▶ **ACTIVITY**:
Search the data below for the string "agent". Extract every line that contains it.

▶ **DATA UNDER STUDY**:
▬▬▬
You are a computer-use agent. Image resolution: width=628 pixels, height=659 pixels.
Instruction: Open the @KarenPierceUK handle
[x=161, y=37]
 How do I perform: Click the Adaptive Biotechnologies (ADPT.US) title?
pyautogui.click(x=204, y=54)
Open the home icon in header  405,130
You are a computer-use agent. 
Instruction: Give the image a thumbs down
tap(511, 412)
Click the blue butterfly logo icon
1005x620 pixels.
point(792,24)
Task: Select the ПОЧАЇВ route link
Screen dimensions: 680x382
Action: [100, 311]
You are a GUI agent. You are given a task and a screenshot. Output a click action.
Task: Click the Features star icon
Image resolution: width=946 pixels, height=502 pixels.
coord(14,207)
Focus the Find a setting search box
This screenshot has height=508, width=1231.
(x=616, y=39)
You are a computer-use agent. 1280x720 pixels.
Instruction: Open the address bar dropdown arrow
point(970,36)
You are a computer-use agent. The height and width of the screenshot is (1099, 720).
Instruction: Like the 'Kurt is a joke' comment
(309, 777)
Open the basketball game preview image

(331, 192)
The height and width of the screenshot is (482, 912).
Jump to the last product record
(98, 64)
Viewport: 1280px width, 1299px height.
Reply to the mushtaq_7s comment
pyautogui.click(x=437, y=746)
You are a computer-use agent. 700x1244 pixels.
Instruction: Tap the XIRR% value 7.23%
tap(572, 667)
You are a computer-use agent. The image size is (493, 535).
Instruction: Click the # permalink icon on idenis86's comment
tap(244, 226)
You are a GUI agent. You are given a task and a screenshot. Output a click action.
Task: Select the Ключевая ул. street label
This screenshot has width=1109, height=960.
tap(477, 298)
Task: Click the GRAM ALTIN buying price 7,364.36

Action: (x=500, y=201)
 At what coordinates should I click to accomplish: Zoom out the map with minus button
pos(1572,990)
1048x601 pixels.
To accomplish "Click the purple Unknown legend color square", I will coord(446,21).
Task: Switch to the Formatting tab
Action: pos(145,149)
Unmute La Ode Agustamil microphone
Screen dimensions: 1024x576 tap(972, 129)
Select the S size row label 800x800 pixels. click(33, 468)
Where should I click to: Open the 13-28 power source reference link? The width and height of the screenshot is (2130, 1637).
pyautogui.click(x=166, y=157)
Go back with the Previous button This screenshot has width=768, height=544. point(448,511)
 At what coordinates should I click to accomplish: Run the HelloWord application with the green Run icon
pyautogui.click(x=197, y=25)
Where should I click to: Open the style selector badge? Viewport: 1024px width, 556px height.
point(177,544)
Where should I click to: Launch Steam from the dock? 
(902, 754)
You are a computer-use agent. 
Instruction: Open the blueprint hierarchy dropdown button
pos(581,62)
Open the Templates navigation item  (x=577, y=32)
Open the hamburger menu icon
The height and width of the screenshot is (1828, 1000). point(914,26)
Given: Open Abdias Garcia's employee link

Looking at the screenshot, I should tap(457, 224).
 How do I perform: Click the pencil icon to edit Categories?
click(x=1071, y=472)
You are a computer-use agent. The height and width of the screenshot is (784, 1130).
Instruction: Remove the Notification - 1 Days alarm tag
▬▬▬
▶ **OUTPUT FOR THIS TASK**:
You are a computer-use agent. Image resolution: width=628 pixels, height=659 pixels.
You are a computer-use agent. 
You are a GUI agent. You are given a task and a screenshot. Output a click action.
You are a computer-use agent. 1280x720 pixels.
You are a computer-use agent. The height and width of the screenshot is (1099, 720).
You are a computer-use agent. 700x1244 pixels.
You are a computer-use agent. The image size is (493, 535).
You are a GUI agent. You are given a task and a screenshot. Output a click action.
You are a computer-use agent. 
You are a computer-use agent. The height and width of the screenshot is (784, 1130).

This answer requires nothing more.